Users of the more advanced GPT-4 have reported fewer such issues, and later versions are sure to get even more accurate. And commercial products that help shape AI for certain tasks have already started to arrive. Microsoft, for instance, which is an investor in OpenAI, has launched its AI-powered Bing search engine and says it plans to add artificial intelligence features to such widely used programs as Outlook, PowerPoint, Excel and Word.
Specific to the legal community, the company Casetext recently unveiled CoCounsel, a GPT-4-powered program billed as “the world’s first reliable AI legal assistant.” In a webinar demonstration the day after GPT-4’s release, a company representative walked viewers through its legal research, document review and contract analysis abilities.
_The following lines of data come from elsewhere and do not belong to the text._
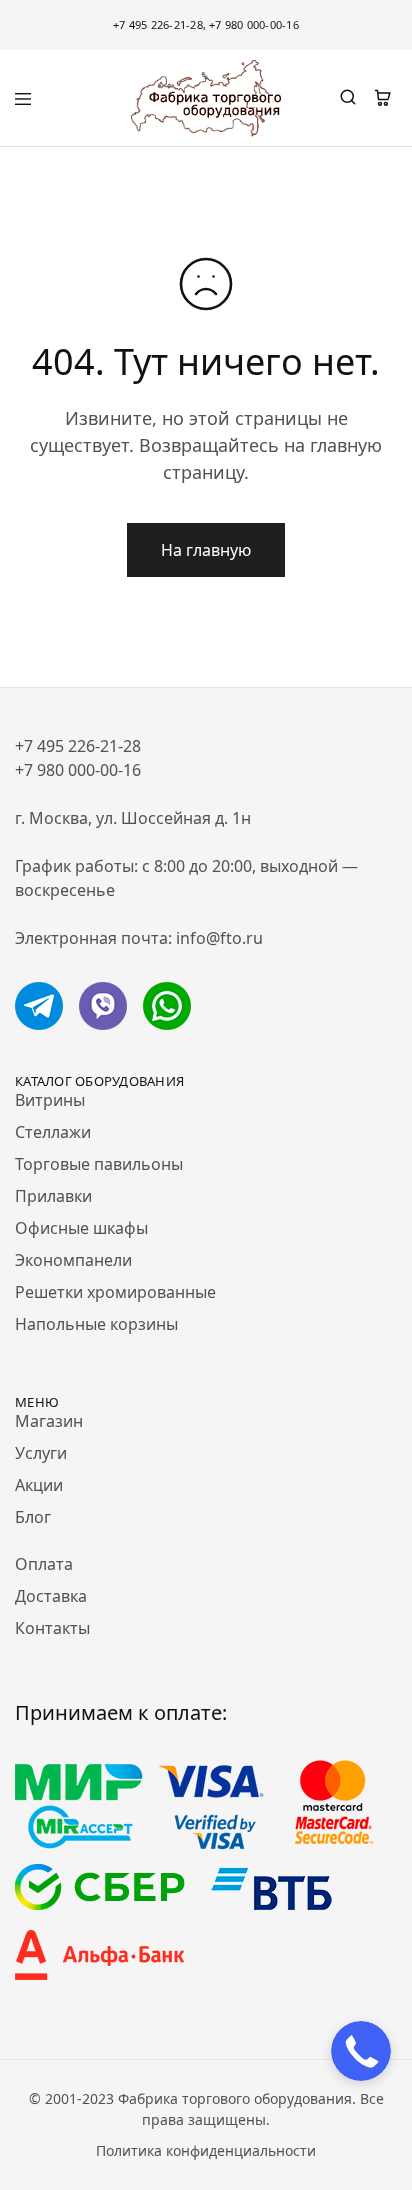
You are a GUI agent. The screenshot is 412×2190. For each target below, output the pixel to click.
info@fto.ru (219, 938)
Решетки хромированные (115, 1292)
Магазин (49, 1421)
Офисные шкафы (81, 1228)
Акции (39, 1485)
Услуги (41, 1453)
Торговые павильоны (99, 1164)
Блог (33, 1517)
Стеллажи (53, 1132)
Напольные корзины (96, 1324)
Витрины (50, 1100)
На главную (206, 550)
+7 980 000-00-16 (254, 24)
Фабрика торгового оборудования (235, 2098)
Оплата (44, 1564)
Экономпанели (73, 1260)
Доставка (51, 1596)
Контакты (52, 1628)
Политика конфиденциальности (206, 2150)
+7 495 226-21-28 (158, 24)
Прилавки (53, 1196)
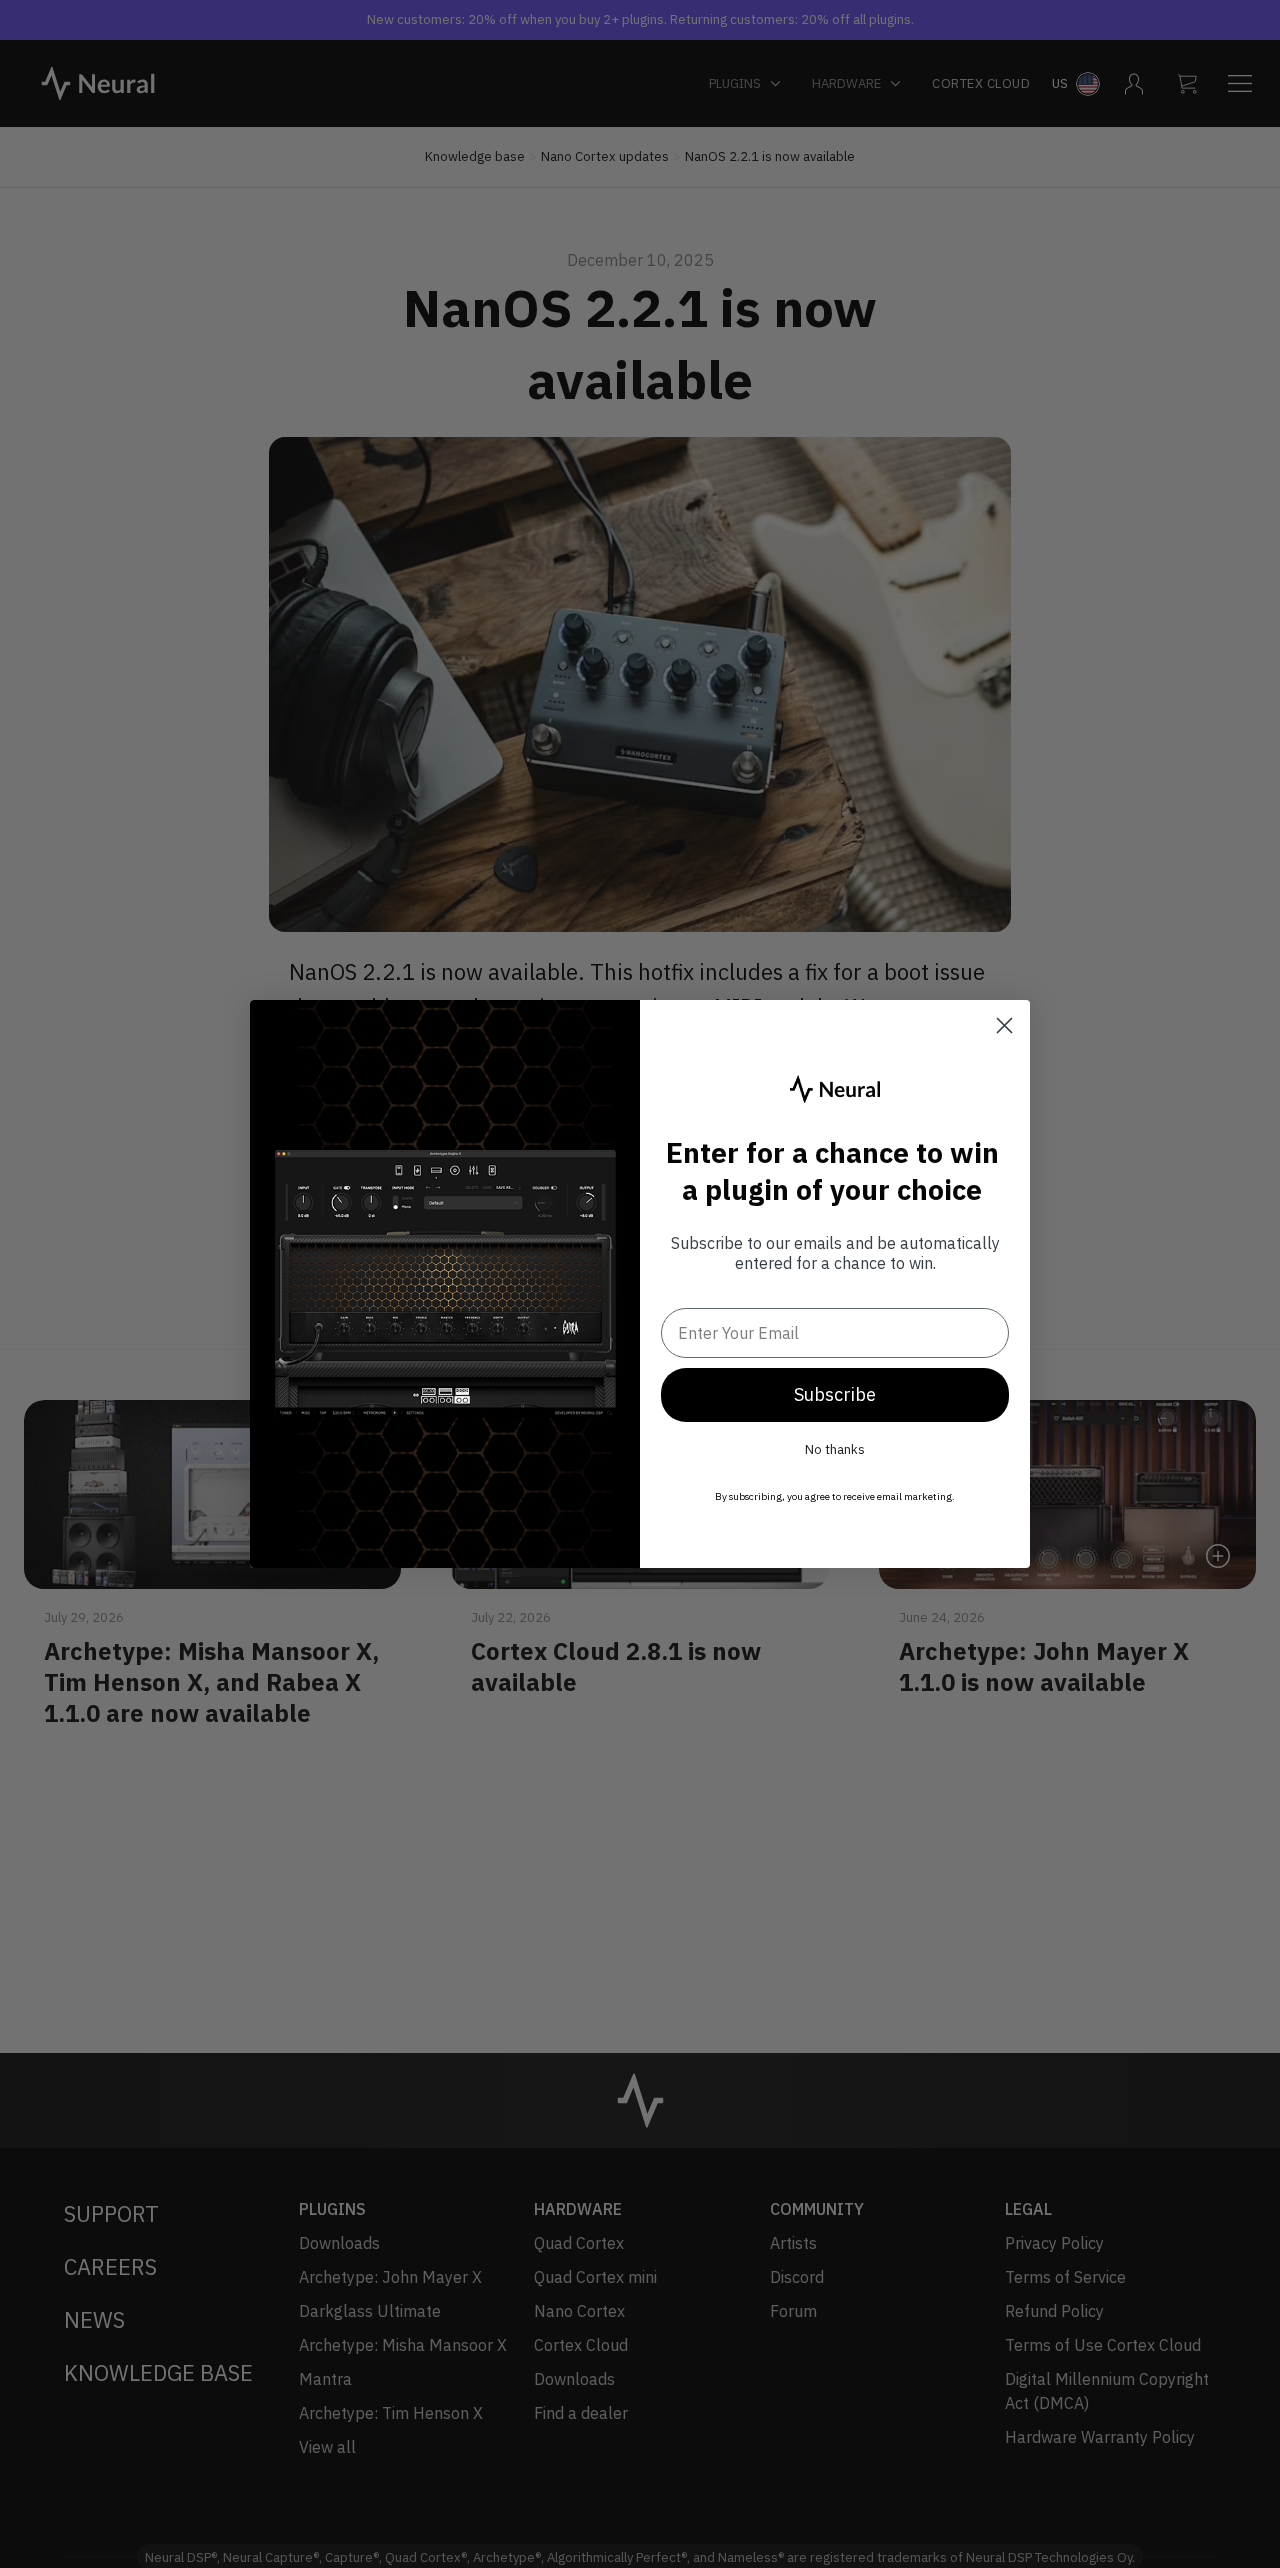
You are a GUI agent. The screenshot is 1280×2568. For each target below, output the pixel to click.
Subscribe (835, 1394)
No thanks (835, 1449)
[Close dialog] (1004, 1025)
CoCounsel uses the company’s proprietary legal database as well as specific documents the lawyer uploads, which allows its results to be easily reviewed for accuracy. During the demonstration, the program reviewed a sample of emails from the Enron accounting scandal. The program was able to discern passages that showed evidence of concealment, even if the word “conceal” or a similar term didn’t appear. It also was able to dig up a joke that an Enron employee had written.
“We think this might be the most important legal technology advancement so far,” Casetext’s CEO, Jake Heller, said during the presentation.
How quickly lawyers and law firms adopt such tools remains to be seen. Katz described AI as a “Rorschach test” for lawyers: Some are pessimistic about its flaws; others sense the opportunities it presents.
“You can be the Henry Ford of something like this, where you can do a lot more work than you used to be able to so in a given unit of time because you have a capability like this,” he said.
As a writing teacher, Regalia wonders what will happen when the act of stringing together words and sentences becomes obsolete. But that prospect is outweighed, he said, by its potential to increase access to justice by allowing, say, a public defender or civil rights lawyer to spend more time building cases and less time writing motions.
He also noted that economic forces are likely to punish inefficient firms that insist on doing things the old-fashioned way.
“Twenty years ago, it was still largely a black box with clients, and the market wasn’t nearly as competitive as it is now,” he said. “These days, if the next competent firm can do the same motion, the same work for a third of the price because it takes them a third of the time, you can’t compete with that.”
In the short run, at least, AI appears to be poised to augment, rather than replace, lawyers.
“We’re still far from the time where you just hand stuff over to AI, for lots of reasons: It’s biased, it still will have accuracy problems, etc.” Regalia said. “But humans plus AI — or in our context, lawyers plus AI — is incredible.”